» **Problem requirements**:
Everything from the line with "This screenshot has height=601, width=902." to the last line of the listing must be retyped exactly, both ends included, with the pictures dropped.

» **Supplied data**:

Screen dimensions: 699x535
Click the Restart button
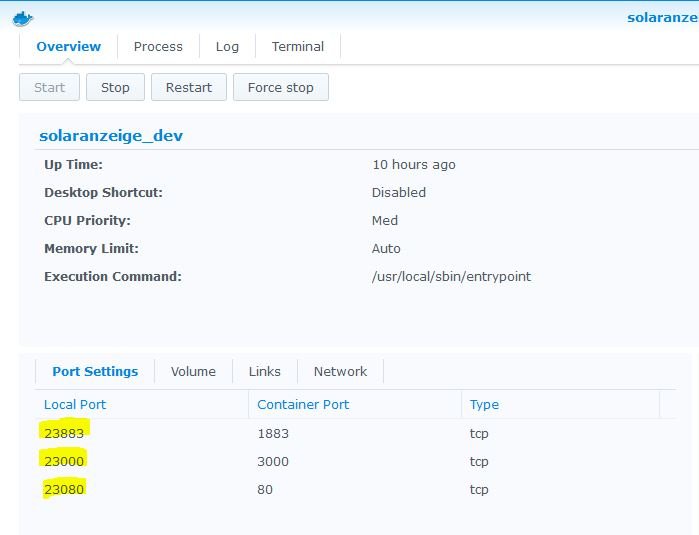coord(189,87)
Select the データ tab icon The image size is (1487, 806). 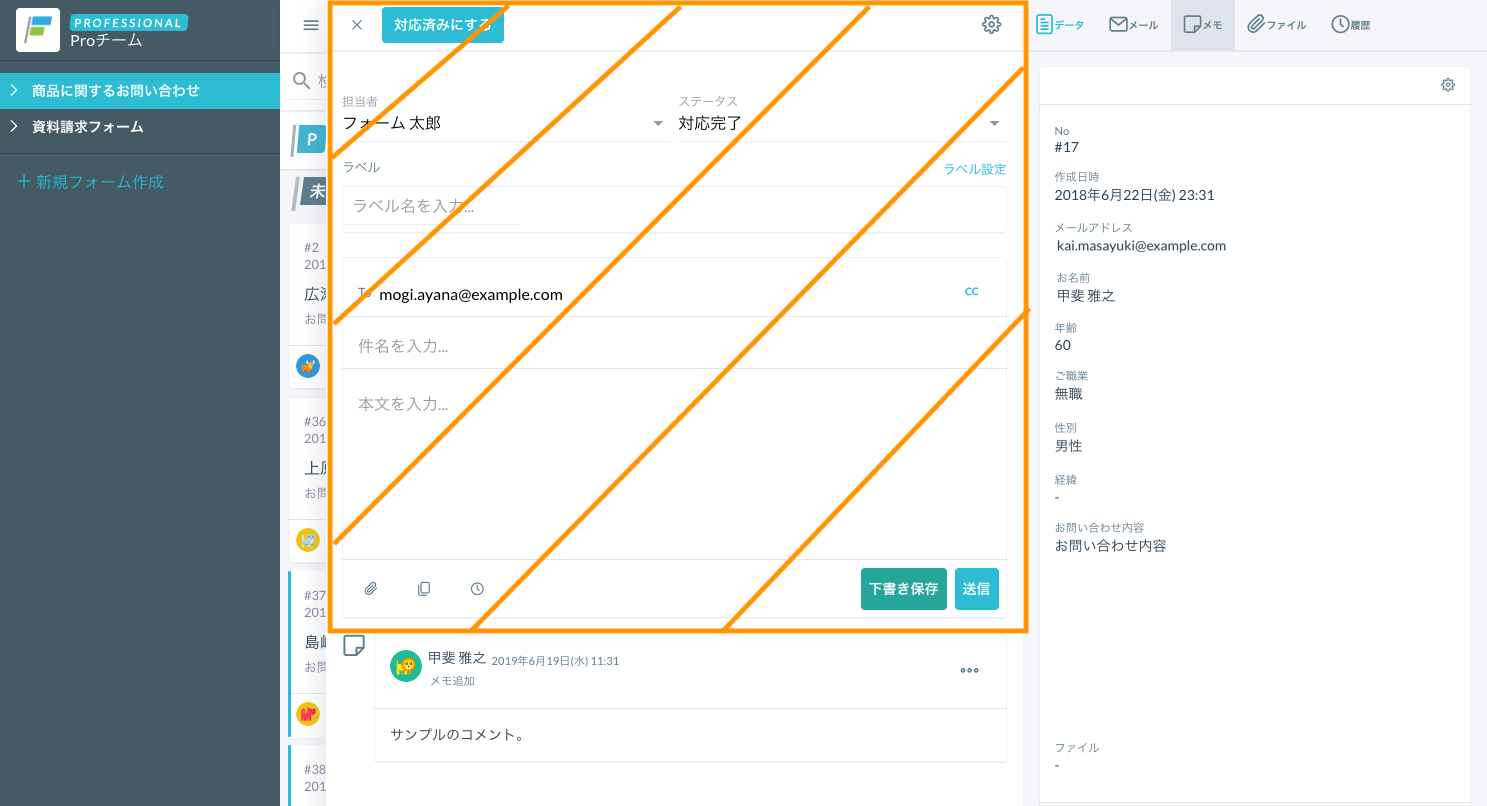[x=1060, y=24]
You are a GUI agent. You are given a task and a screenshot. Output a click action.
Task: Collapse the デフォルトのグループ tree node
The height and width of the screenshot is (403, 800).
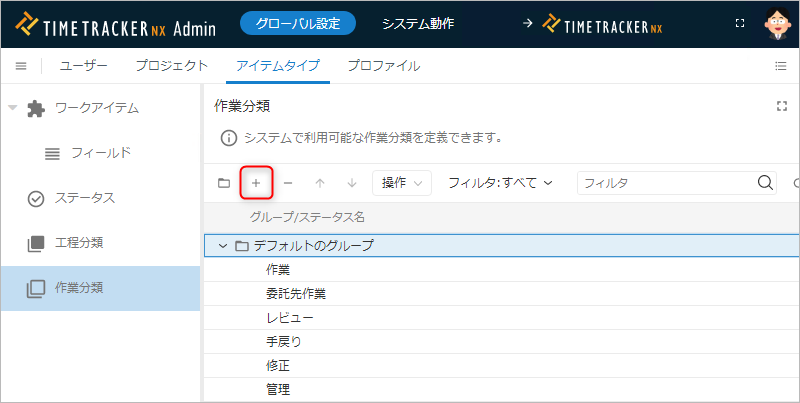[223, 245]
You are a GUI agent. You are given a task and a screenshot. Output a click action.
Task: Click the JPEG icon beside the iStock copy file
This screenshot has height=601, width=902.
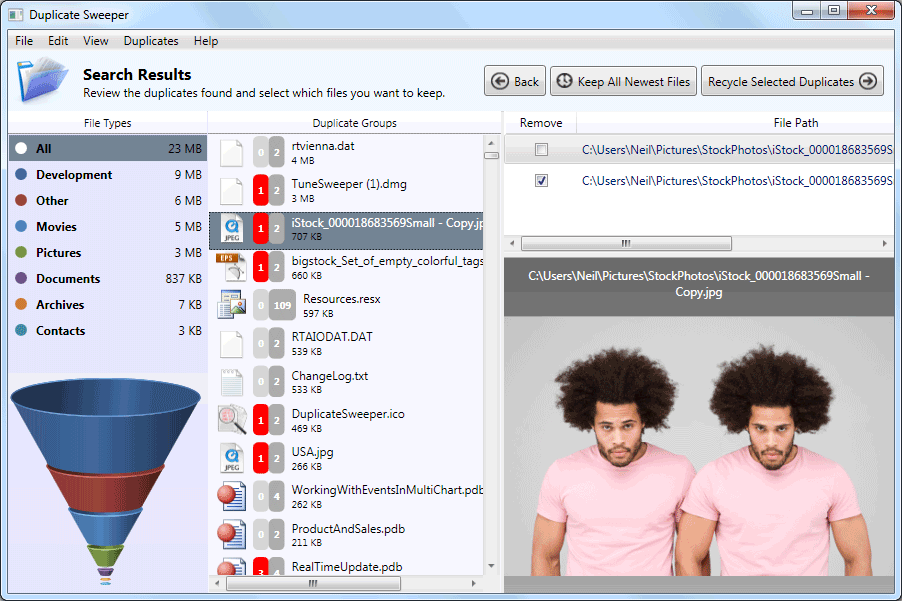coord(232,228)
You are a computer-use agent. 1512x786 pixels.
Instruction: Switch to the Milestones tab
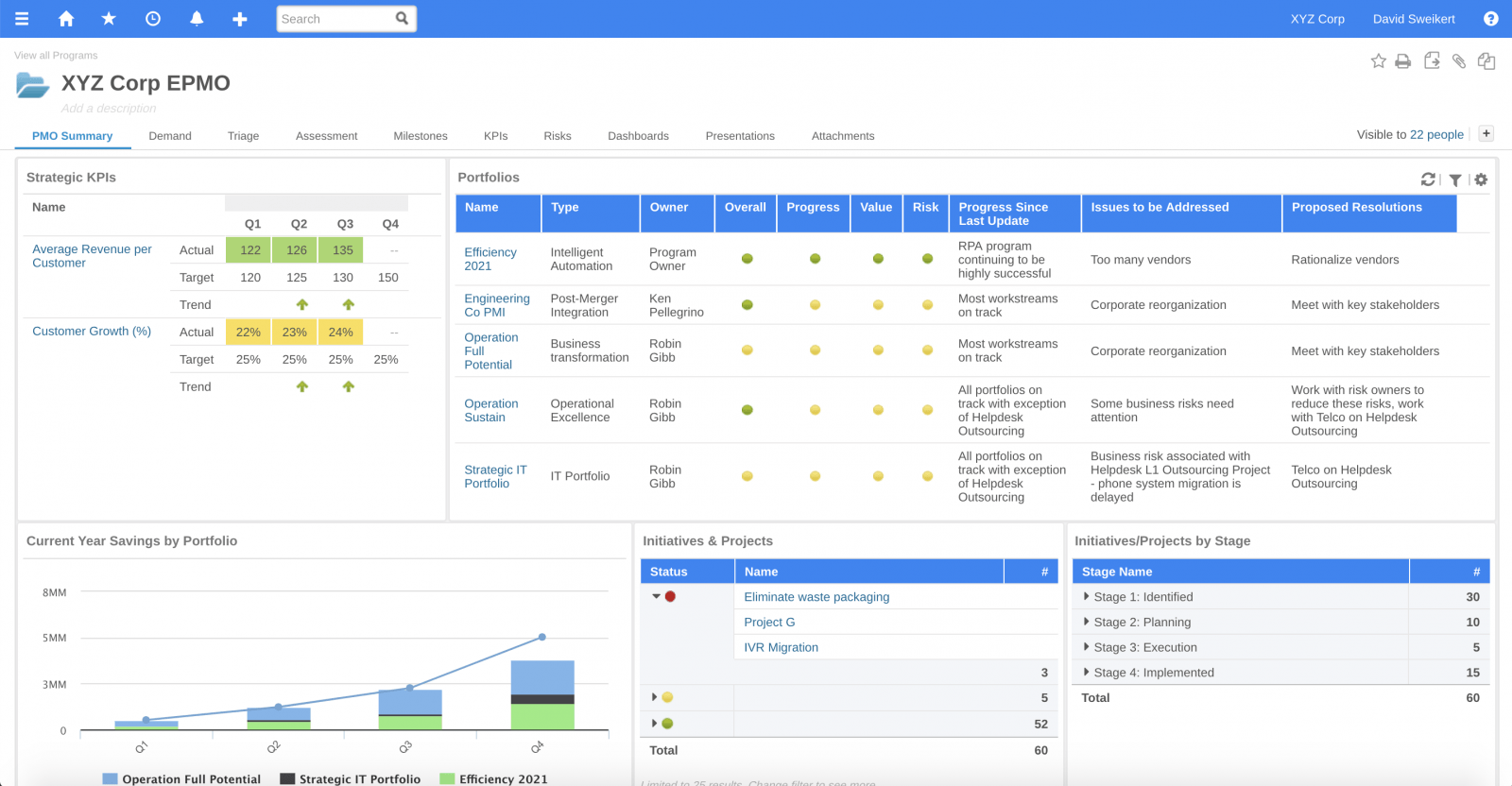click(x=421, y=136)
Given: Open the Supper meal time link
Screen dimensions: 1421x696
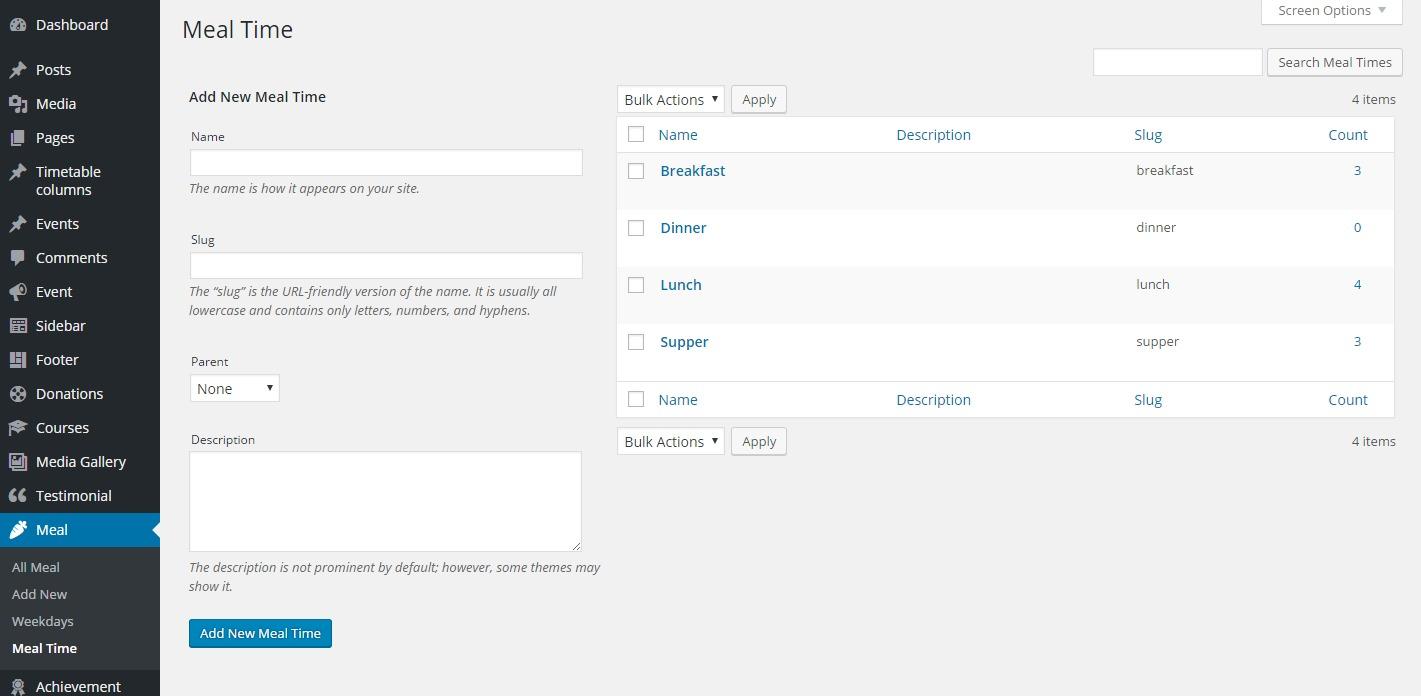Looking at the screenshot, I should point(684,342).
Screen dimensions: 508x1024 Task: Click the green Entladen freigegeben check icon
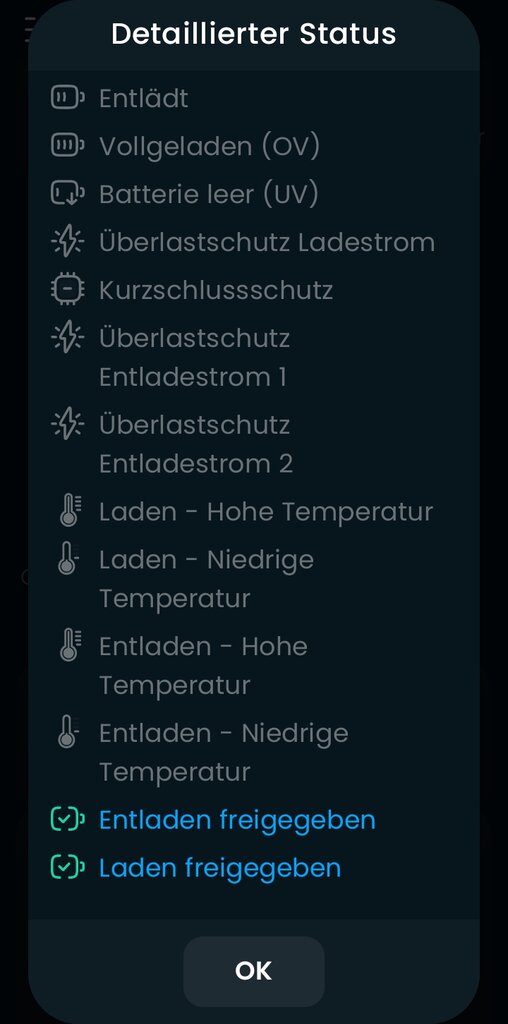[68, 820]
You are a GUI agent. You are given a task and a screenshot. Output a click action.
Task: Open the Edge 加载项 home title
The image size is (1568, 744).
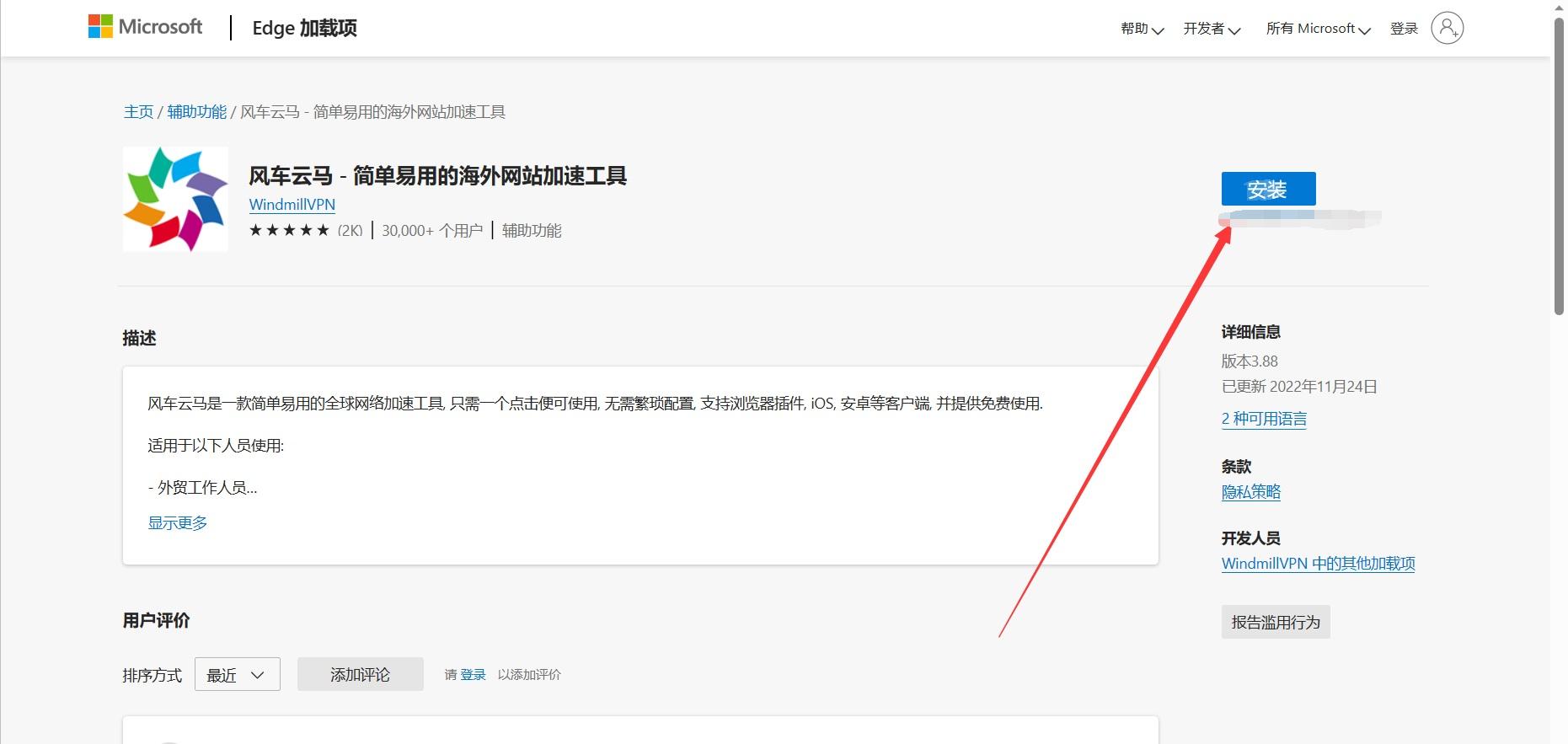click(x=304, y=28)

» **Answer box**:
This screenshot has height=601, width=902.
coord(232,228)
You are a computer-use agent. 1512x786 pixels.
Instruction: Switch to the Milestones tab
click(x=421, y=136)
Given: Open the Supper meal time link
Screen dimensions: 1421x696
Looking at the screenshot, I should point(684,342).
Screen dimensions: 508x1024 Task: Click the green Entladen freigegeben check icon
[68, 820]
You are a GUI agent. You are given a task and a screenshot. Output a click action.
Task: Open the Edge 加载项 home title
The image size is (1568, 744).
click(x=304, y=28)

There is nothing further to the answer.